Africa Seeing Uptick in COVID Cases Driven by South Africa, WHO Says
JOHANNESBURG/NAIROBI/DAKAR (Reuters) – Africa is seeing an uptick in COVID-19 infections, largely driven by a doubling in cases reported in South Africa, the World Health Organization said on Thursday, urging people across the continent to continue to get vaccinated.
Africa had been experiencing a lull in COVID cases, with the WHO earlier this month pointing to the longest-running decline in weekly infections on the continent since the start of the pandemic.
But last week cases started to pick up in South Africa – the country that has recorded the most infections and deaths in Africa to date – and health authorities there are monitoring for signs of a fifth infection wave.
“This week new COVID-19 cases and deaths on the continent increased for the first time after a decline of more than two months for cases and one month for deaths,” Benido Impouma, director for communicable and non-communicable diseases at the WHO’s Africa office, told an online news conference.
Impouma said there was no evidence as yet to suggest the rise in cases was linked to any new sublineages or a new coronavirus variant.
Helen Rees, executive director of the University of the Witwatersrand’s Reproductive Health and HIV Institute in Johannesburg, told the same news conference that an increasing share of South Africa’s COVID cases were the BA.4 and BA.5 sublineages of the Omicron variant.
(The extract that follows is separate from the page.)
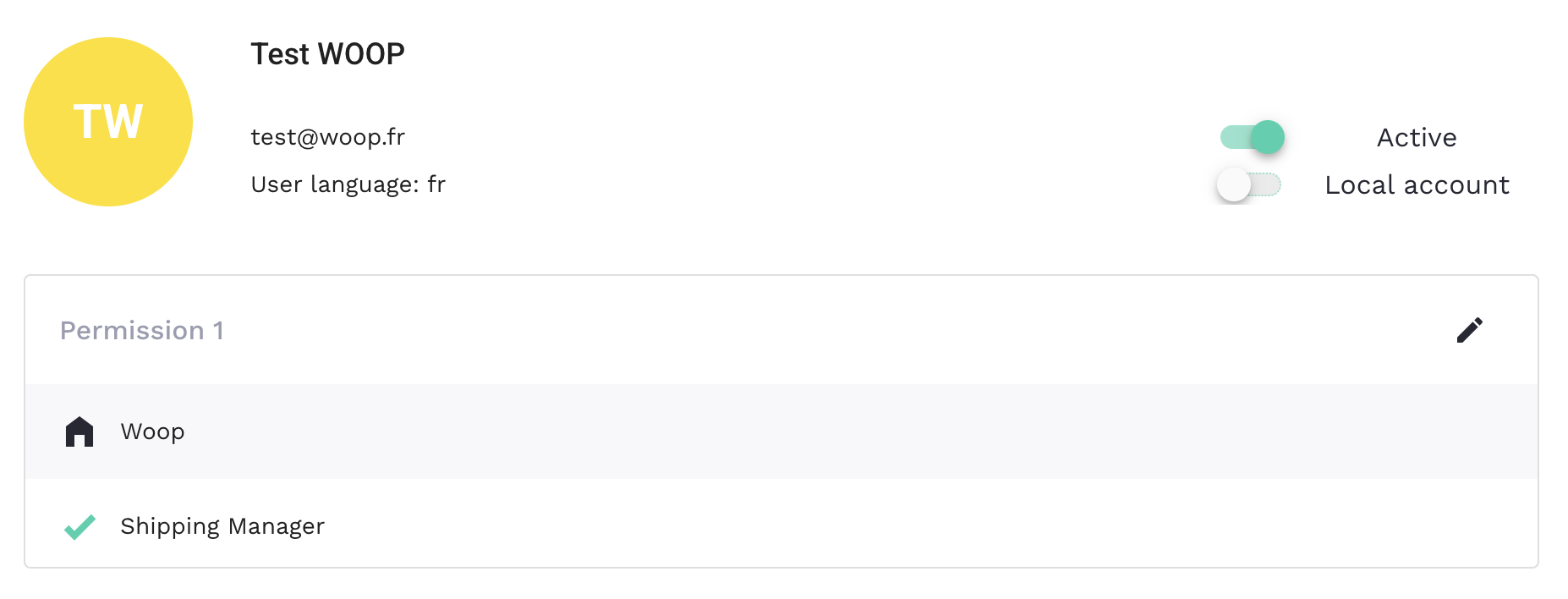Click the Active label text

click(x=1417, y=137)
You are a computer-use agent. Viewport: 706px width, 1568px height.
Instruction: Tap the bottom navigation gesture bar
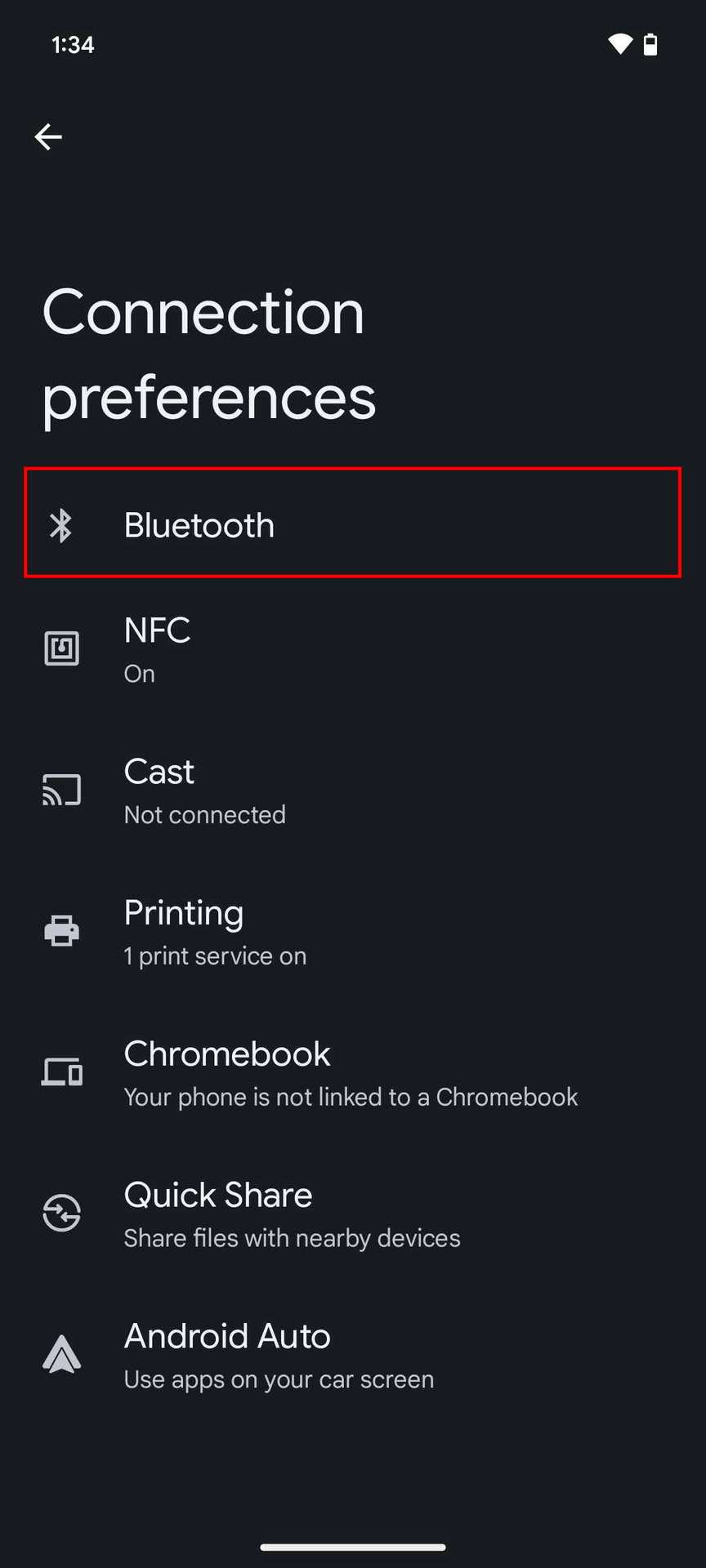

In a preprint published this week, South African researchers report that the spike proteins of BA.4 and BA.5 are identical to each other, and differ from the Omicron BA.2 variant by four mutations. Together, BA.4 and BA.5 had begun displacing BA.2 by early April, at which point they made up 50% of samples.
But she said the country had so far not seen a huge increase in mortality or intensive care admissions.
Separately, the WHO also said on Thursday that Africa was witnessing a surge in outbreaks of vaccine-preventable diseases including measles, polio and yellow fever.
“The rise in outbreaks of other vaccine-preventable diseases is a warning sign. As Africa works hard to defeat COVID-19, we must not forget other health threats,” WHO Africa director Matshidiso Moeti said in a statement.